• _BRIEF_
Please copy out the entries below exactly, beginning with the line that contains "The width and height of the screenshot is (388, 161)." and ending with the line that contains "1234x816 pixels.", and include nothing outside that span.

▼

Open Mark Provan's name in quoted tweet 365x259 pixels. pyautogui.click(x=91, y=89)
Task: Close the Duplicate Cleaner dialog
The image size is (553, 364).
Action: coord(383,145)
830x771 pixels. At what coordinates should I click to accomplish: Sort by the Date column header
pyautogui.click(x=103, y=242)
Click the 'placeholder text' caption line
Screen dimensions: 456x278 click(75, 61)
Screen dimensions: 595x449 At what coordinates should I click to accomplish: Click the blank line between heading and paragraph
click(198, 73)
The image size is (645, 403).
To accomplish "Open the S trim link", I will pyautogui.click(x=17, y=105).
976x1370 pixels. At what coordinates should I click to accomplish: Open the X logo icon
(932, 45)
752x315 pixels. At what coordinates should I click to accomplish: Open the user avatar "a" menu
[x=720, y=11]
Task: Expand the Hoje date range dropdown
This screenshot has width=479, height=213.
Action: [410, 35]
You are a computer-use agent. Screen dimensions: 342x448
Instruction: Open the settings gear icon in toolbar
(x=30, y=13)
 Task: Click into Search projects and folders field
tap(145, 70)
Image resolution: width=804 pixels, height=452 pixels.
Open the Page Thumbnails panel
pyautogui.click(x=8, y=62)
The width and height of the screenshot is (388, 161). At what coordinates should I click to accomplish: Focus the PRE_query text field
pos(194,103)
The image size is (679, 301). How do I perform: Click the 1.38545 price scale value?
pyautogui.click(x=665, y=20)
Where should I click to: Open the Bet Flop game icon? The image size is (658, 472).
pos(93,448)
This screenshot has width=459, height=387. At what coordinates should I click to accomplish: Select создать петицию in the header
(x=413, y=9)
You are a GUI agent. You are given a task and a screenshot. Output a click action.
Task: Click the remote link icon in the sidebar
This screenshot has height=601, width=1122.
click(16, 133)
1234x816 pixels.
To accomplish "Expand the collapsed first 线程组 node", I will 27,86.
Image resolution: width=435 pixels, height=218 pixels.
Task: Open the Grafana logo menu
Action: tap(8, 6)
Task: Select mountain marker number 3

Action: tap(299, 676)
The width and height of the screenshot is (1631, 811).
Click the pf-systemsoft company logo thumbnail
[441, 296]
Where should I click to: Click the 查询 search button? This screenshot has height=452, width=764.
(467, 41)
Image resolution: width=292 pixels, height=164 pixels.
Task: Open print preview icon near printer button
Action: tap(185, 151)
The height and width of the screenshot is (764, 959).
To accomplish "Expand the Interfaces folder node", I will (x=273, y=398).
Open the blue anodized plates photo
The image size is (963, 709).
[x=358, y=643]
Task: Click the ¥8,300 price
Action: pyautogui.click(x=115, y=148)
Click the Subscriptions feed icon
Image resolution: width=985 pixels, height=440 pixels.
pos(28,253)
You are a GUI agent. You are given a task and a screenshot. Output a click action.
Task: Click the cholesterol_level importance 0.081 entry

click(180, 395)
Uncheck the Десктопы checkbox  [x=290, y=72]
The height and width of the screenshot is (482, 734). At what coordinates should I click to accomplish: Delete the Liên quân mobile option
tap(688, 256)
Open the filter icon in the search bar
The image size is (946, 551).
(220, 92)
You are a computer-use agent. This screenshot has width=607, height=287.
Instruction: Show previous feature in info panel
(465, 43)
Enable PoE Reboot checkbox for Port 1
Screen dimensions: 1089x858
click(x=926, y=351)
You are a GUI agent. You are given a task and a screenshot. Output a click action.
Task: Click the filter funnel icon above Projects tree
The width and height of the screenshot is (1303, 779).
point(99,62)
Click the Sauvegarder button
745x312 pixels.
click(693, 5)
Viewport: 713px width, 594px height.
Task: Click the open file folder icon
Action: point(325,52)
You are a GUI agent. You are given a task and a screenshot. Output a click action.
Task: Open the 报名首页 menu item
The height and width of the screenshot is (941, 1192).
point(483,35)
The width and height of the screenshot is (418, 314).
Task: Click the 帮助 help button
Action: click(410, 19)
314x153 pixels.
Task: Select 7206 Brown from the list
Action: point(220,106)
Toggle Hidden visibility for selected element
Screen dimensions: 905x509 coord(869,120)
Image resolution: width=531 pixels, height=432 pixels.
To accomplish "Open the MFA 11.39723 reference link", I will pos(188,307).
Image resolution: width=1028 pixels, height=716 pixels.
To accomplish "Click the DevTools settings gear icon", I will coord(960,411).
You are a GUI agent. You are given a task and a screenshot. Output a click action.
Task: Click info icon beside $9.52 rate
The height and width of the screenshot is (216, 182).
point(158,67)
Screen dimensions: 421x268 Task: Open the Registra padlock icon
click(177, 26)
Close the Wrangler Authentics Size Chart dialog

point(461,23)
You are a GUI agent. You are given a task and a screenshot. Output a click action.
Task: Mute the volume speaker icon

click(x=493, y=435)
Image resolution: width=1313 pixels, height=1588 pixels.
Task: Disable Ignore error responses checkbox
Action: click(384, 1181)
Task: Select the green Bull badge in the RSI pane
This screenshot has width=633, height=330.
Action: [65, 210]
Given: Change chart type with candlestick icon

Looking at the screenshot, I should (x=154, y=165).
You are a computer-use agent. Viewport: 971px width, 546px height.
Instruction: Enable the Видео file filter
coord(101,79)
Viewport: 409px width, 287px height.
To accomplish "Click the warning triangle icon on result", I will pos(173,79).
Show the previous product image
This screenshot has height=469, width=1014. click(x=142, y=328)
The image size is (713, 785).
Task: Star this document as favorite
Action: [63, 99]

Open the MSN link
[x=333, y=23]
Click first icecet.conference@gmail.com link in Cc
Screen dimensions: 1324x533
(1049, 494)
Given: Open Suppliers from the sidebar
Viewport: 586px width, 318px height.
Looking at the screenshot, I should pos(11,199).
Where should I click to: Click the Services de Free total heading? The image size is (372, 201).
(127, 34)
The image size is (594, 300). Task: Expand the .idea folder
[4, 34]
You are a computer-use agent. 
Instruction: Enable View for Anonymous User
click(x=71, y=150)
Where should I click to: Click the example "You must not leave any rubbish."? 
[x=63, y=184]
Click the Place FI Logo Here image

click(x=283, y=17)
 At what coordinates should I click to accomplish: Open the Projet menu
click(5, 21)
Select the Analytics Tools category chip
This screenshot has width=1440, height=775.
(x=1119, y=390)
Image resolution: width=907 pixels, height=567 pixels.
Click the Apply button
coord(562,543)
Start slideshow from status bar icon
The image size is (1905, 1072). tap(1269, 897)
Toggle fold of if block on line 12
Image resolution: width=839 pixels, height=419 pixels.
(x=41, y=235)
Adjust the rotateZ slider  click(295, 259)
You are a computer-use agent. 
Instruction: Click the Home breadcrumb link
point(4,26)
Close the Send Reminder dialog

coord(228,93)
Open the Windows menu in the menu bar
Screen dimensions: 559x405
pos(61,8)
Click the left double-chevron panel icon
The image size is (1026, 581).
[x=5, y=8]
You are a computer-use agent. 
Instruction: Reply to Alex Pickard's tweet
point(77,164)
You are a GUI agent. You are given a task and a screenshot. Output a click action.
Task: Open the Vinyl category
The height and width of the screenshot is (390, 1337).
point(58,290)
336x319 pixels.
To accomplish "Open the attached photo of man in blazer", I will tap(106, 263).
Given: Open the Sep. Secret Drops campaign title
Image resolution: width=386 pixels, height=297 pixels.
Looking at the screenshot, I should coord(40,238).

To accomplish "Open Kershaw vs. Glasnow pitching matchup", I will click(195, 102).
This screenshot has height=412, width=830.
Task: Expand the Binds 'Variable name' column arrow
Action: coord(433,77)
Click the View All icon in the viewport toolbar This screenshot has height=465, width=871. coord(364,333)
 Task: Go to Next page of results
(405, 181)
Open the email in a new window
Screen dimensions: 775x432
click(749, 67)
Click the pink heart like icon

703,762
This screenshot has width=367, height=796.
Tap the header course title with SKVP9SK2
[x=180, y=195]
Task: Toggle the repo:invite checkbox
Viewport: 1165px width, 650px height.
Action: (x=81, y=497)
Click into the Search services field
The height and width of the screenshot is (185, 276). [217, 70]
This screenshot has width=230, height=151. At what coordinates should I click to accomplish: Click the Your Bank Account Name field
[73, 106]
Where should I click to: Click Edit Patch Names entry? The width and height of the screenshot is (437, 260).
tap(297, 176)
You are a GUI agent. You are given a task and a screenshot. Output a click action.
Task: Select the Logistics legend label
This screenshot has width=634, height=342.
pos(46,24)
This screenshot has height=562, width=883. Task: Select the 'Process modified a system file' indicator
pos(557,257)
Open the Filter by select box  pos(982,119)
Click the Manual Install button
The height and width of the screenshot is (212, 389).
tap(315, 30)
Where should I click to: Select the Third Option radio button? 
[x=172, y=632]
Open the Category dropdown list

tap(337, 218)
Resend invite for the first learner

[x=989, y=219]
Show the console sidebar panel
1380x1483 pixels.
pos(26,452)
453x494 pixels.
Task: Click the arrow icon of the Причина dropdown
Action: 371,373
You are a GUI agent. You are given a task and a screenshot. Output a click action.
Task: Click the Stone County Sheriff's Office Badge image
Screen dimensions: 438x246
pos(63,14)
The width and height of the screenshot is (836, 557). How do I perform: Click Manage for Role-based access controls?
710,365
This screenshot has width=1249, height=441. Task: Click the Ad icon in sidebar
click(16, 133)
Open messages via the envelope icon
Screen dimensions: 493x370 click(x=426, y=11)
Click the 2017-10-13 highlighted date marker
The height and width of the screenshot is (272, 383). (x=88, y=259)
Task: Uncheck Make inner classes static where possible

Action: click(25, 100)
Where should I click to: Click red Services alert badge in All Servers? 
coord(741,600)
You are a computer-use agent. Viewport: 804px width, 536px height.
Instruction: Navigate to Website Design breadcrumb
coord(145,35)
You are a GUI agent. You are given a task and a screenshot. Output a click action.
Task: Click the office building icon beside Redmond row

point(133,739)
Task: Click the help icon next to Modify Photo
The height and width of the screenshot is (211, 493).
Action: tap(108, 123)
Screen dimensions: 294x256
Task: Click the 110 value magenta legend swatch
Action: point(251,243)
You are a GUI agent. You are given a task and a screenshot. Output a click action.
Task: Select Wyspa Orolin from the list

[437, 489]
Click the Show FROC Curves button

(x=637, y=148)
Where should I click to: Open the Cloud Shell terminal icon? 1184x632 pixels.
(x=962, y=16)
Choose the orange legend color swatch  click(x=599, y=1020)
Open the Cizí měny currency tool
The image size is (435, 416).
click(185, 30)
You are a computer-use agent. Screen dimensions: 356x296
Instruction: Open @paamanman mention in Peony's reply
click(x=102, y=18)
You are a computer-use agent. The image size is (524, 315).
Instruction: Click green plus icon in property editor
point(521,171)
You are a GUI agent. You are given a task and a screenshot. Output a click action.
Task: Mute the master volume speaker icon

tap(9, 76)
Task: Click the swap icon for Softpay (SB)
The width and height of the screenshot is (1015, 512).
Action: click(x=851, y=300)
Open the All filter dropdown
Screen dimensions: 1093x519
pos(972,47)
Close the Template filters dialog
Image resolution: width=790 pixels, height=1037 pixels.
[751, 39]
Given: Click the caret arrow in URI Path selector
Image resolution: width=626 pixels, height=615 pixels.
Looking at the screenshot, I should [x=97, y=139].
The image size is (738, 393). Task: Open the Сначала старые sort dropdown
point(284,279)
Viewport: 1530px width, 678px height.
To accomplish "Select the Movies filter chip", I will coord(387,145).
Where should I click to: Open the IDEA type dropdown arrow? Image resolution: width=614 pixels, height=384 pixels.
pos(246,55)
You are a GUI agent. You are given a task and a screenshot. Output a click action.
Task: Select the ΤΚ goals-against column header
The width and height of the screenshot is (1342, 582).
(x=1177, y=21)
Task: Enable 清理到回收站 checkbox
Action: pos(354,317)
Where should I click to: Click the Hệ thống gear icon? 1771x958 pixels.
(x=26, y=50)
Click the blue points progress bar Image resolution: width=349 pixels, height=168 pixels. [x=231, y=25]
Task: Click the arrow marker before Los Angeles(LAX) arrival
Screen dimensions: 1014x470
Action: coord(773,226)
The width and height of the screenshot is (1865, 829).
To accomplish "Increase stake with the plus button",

▲

• _SOLUTION TO THE PROBLEM_
The width and height of the screenshot is (388, 161). At what coordinates should I click to accomplish: Focus the PRE_query text field
pos(194,103)
The image size is (679, 301). How do I perform: Click the 1.38545 price scale value?
pyautogui.click(x=665, y=20)
Where should I click to: Open the Bet Flop game icon? The image size is (658, 472).
pos(93,448)
This screenshot has width=459, height=387. At what coordinates should I click to accomplish: Select создать петицию in the header
(x=413, y=9)
You are a GUI agent. You are given a task and a screenshot. Output a click action.
Task: Click the remote link icon in the sidebar
This screenshot has height=601, width=1122.
click(16, 133)
1234x816 pixels.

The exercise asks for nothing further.